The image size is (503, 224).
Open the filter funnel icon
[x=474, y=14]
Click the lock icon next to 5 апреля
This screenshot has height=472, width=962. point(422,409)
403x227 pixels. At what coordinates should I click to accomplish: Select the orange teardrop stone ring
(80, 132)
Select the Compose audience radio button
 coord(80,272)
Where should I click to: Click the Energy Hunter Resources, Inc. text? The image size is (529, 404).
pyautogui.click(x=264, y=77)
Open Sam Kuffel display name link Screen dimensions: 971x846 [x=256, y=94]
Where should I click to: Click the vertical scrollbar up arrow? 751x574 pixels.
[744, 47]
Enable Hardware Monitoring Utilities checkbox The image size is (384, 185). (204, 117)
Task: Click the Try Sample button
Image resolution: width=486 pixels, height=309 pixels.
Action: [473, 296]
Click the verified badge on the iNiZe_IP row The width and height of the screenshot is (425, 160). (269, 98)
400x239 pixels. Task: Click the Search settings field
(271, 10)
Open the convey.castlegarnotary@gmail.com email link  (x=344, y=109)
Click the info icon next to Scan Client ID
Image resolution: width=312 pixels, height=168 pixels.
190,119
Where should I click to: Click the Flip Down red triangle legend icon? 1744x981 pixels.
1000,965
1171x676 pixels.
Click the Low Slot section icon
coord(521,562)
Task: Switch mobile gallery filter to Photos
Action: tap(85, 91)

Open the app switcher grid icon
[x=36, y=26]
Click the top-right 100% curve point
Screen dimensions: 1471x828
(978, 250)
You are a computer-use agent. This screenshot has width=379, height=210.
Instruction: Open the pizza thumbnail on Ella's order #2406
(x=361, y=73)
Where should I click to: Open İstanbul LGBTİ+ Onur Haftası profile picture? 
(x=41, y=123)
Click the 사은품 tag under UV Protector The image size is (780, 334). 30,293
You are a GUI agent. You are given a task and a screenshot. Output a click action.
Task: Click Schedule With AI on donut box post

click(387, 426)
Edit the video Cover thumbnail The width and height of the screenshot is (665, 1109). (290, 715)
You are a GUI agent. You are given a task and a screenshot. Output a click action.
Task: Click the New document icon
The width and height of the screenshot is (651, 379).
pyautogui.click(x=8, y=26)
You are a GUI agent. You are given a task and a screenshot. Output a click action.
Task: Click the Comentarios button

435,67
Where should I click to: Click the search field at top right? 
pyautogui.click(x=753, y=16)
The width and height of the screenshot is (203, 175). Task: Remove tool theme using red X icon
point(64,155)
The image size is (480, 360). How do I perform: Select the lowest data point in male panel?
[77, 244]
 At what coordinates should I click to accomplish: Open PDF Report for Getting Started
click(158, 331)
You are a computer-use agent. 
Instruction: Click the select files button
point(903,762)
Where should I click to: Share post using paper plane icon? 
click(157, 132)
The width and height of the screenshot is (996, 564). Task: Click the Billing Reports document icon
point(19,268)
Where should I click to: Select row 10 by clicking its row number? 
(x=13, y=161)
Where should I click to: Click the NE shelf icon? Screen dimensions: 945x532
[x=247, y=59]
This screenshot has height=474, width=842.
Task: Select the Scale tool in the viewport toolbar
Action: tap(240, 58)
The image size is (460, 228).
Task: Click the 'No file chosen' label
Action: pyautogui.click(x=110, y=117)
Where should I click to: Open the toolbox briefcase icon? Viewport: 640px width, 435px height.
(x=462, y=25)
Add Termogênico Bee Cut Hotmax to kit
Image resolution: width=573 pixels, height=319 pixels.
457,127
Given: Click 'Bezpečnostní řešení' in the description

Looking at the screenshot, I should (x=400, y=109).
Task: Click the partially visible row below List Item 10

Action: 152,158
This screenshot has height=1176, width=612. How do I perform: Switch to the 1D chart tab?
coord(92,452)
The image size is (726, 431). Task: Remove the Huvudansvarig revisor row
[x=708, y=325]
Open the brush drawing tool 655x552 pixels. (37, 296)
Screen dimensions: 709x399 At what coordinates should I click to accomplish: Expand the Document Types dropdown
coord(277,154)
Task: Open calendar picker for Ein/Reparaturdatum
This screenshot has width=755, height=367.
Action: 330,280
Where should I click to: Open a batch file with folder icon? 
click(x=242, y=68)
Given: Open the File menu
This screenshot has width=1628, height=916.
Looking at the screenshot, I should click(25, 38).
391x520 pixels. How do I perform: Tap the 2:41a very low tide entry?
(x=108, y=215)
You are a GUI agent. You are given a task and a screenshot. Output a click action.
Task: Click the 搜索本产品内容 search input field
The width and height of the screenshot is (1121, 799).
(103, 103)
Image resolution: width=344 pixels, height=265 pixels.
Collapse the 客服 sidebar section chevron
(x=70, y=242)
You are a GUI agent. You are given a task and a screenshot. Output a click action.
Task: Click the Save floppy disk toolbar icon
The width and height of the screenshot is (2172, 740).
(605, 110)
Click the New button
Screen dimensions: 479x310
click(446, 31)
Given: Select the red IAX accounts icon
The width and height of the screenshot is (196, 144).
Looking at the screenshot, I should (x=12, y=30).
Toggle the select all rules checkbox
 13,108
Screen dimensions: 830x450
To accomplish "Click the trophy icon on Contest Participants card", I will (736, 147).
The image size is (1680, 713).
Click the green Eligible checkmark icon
==============================
## The exercise
Reproduce the listing above with "checkbox" swapped for "check box" everywhere it appears, leaving everything else unchanged.

## Reply
The image size is (503, 224).
Open the filter funnel icon
[x=474, y=14]
Click the lock icon next to 5 апреля
This screenshot has height=472, width=962. point(422,409)
403x227 pixels. At what coordinates should I click to accomplish: Select the orange teardrop stone ring
(80, 132)
Select the Compose audience radio button
 coord(80,272)
Where should I click to: Click the Energy Hunter Resources, Inc. text? The image size is (529, 404).
pyautogui.click(x=264, y=77)
Open Sam Kuffel display name link Screen dimensions: 971x846 [x=256, y=94]
Where should I click to: Click the vertical scrollbar up arrow? 751x574 pixels.
[744, 47]
Enable Hardware Monitoring Utilities check box The image size is (384, 185). (204, 117)
Task: Click the Try Sample button
Image resolution: width=486 pixels, height=309 pixels.
Action: [473, 296]
Click the verified badge on the iNiZe_IP row The width and height of the screenshot is (425, 160). (269, 98)
400x239 pixels. Task: Click the Search settings field
(271, 10)
Open the convey.castlegarnotary@gmail.com email link  (x=344, y=109)
Click the info icon next to Scan Client ID
Image resolution: width=312 pixels, height=168 pixels.
190,119
Where should I click to: Click the Flip Down red triangle legend icon? 1744x981 pixels.
1000,965
1171x676 pixels.
Click the Low Slot section icon
coord(521,562)
Task: Switch mobile gallery filter to Photos
Action: tap(85, 91)

Open the app switcher grid icon
[x=36, y=26]
Click the top-right 100% curve point
Screen dimensions: 1471x828
(978, 250)
You are a computer-use agent. This screenshot has width=379, height=210.
Instruction: Open the pizza thumbnail on Ella's order #2406
(x=361, y=73)
Where should I click to: Open İstanbul LGBTİ+ Onur Haftası profile picture? 
(x=41, y=123)
Click the 사은품 tag under UV Protector The image size is (780, 334). 30,293
You are a GUI agent. You are given a task and a screenshot. Output a click action.
Task: Click Schedule With AI on donut box post

click(387, 426)
Edit the video Cover thumbnail The width and height of the screenshot is (665, 1109). (290, 715)
You are a GUI agent. You are given a task and a screenshot. Output a click action.
Task: Click the New document icon
The width and height of the screenshot is (651, 379).
pyautogui.click(x=8, y=26)
You are a GUI agent. You are given a task and a screenshot. Output a click action.
Task: Click the Comentarios button

435,67
Where should I click to: Click the search field at top right? 
pyautogui.click(x=753, y=16)
The width and height of the screenshot is (203, 175). Task: Remove tool theme using red X icon
point(64,155)
The image size is (480, 360). How do I perform: Select the lowest data point in male panel?
[77, 244]
 At what coordinates should I click to accomplish: Open PDF Report for Getting Started
click(158, 331)
You are a computer-use agent. 
Instruction: Click the select files button
point(903,762)
Where should I click to: Share post using paper plane icon? 
click(157, 132)
The width and height of the screenshot is (996, 564). Task: Click the Billing Reports document icon
point(19,268)
Where should I click to: Select row 10 by clicking its row number? 
(x=13, y=161)
Where should I click to: Click the NE shelf icon? Screen dimensions: 945x532
[x=247, y=59]
This screenshot has height=474, width=842.
Task: Select the Scale tool in the viewport toolbar
Action: tap(240, 58)
The image size is (460, 228).
Task: Click the 'No file chosen' label
Action: pyautogui.click(x=110, y=117)
Where should I click to: Open the toolbox briefcase icon? Viewport: 640px width, 435px height.
(x=462, y=25)
Add Termogênico Bee Cut Hotmax to kit
Image resolution: width=573 pixels, height=319 pixels.
457,127
Given: Click 'Bezpečnostní řešení' in the description

Looking at the screenshot, I should (x=400, y=109).
Task: Click the partially visible row below List Item 10

Action: 152,158
This screenshot has height=1176, width=612. How do I perform: Switch to the 1D chart tab?
coord(92,452)
The image size is (726, 431). Task: Remove the Huvudansvarig revisor row
[x=708, y=325]
Open the brush drawing tool 655x552 pixels. (37, 296)
Screen dimensions: 709x399 At what coordinates should I click to accomplish: Expand the Document Types dropdown
coord(277,154)
Task: Open calendar picker for Ein/Reparaturdatum
This screenshot has width=755, height=367.
Action: 330,280
Where should I click to: Open a batch file with folder icon? 
click(x=242, y=68)
Given: Open the File menu
This screenshot has width=1628, height=916.
Looking at the screenshot, I should click(25, 38).
391x520 pixels. How do I perform: Tap the 2:41a very low tide entry?
(x=108, y=215)
You are a GUI agent. You are given a task and a screenshot. Output a click action.
Task: Click the 搜索本产品内容 search input field
The width and height of the screenshot is (1121, 799).
(103, 103)
Image resolution: width=344 pixels, height=265 pixels.
Collapse the 客服 sidebar section chevron
(x=70, y=242)
You are a GUI agent. You are given a task and a screenshot. Output a click action.
Task: Click the Save floppy disk toolbar icon
The width and height of the screenshot is (2172, 740).
(605, 110)
Click the New button
Screen dimensions: 479x310
click(446, 31)
Given: Select the red IAX accounts icon
The width and height of the screenshot is (196, 144).
Looking at the screenshot, I should (x=12, y=30).
Toggle the select all rules check box
 13,108
Screen dimensions: 830x450
To accomplish "Click the trophy icon on Contest Participants card", I will (736, 147).
The image size is (1680, 713).
Click the green Eligible checkmark icon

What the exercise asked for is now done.